How to import basmati rice from India is one of the most common questions asked by wholesalers, distributors, retailers, and private-label brands worldwide. To import Basmati rice from India, you need to
(1) select a certified exporter with APEDA registration and food-safety certifications,
(2) request and approve pre-shipment samples,
(3) finalize packaging, pricing (FOB/CIF), and shipping terms,
(4) prepare documentation (Commercial Invoice, Bill of Lading, Certificate of Origin, Phytosanitary Certificate), and
(5) clear customs in your destination country — which has its own specific rules depending on where you’re importing to (USA, EU, Saudi Arabia, China, etc. all differ). Below is the full process, plus the country-specific requirements most guides skip.
India isn’t just the largest exporter of Basmati rice — it’s the dominant global supplier by a wide margin, and the market keeps growing. If you’re a wholesaler, food distributor, retailer, or private-label brand exploring this opportunity, this guide walks through the entire import process, backed by official export data and country-by-country customs requirements.
India's Basmati Rice Exports: The Current Picture (2024–25)
Understanding the scale of the market helps you evaluate opportunity and negotiate with confidence.
- India exported roughly 6.07 million metric tonnes of Basmati rice in 2024–25, worth approximately ₹50,312 crore (~US$5.94 billion).
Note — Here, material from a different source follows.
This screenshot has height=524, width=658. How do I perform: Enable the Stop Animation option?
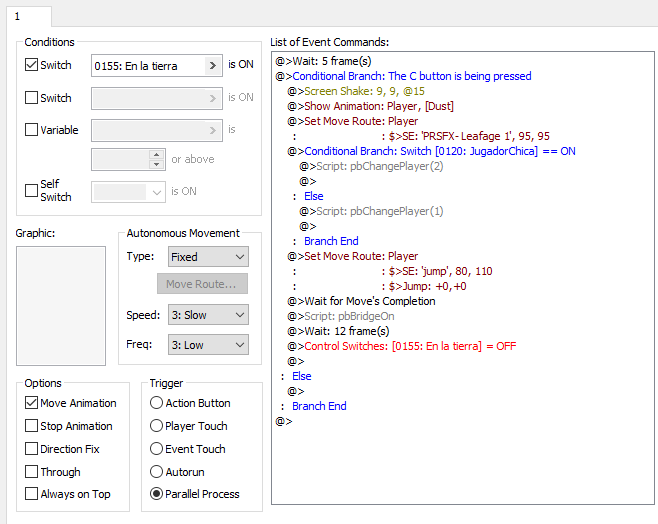point(31,426)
- India has held the position of the world’s largest Basmati rice exporter for well over a decade, and its share of total global rice trade (Basmati + non-Basmati) sits between 30–40%.
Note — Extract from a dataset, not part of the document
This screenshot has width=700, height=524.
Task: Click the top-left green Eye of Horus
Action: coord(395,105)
- APEDA has issued over 43,000 Registration-cum-Allocation Certificates (RCAC) to member exporters — this is the certificate every legitimate Basmati exporter must hold.
- The top five destination markets in 2024–25 were Saudi Arabia, Iraq, Iran, UAE, and Yemen, though the USA, UK, Canada, and EU markets have grown steadily due to rising South Asian diaspora demand and mainstream retail adoption.
- Basmati is officially defined (and protected) as long-grain aromatic rice grown specifically in the Himalayan foothill belt spanning Punjab, Haryana, Uttar Pradesh, Uttarakhand, Himachal Pradesh, Delhi, and Jammu & Kashmir — this geographic origin is part of what you’re paying a premium for.
These figures come from APEDA (Agricultural and Processed Food Products Export Development Authority), the Indian government body that regulates and tracks all Basmati exports — so they’re a reliable benchmark if you’re building a business case internally.
Why Import Basmati Rice from India?
- Scale and reliability — no other origin can match India’s production and export infrastructure at volume.
- Grain quality — extra-long grains with high elongation (often 1.5–2x on cooking) and minimal breakage in properly milled lots.
- Variety range — different grades suit different price points and cuisines (more below).
- Established compliance ecosystem — APEDA, FSSAI, and DGFT create a (relatively) predictable regulatory path, unlike some competing origins.
- Private-label flexibility — Indian mills are used to producing custom-branded, market-specific packaging for importers.
Popular Basmati Varieties and Who They're For
Variety | Best for | Notes |
Premium foodservice, fine dining, retail premium tier | Longest grain in the category; highest price point | |
1718 | Premium retail and catering | Aromatic, strong yield, seen as a resilient successor to 1121 |
Value/retail segment | Faster-maturing, more cost-effective, still good elongation | |
Pusa Basmati | Mid-market | Balances aroma and affordability |
Authenticity-focused buyers, Middle East biryani market | Original Himalayan-foothill variety, strongest natural aroma |
Match your variety choice to your target market: Gulf markets lean toward 1121/Traditional for biryani-style dishes; US/UK retail increasingly stocks 1509 and 1718 for everyday and premium tiers respectively.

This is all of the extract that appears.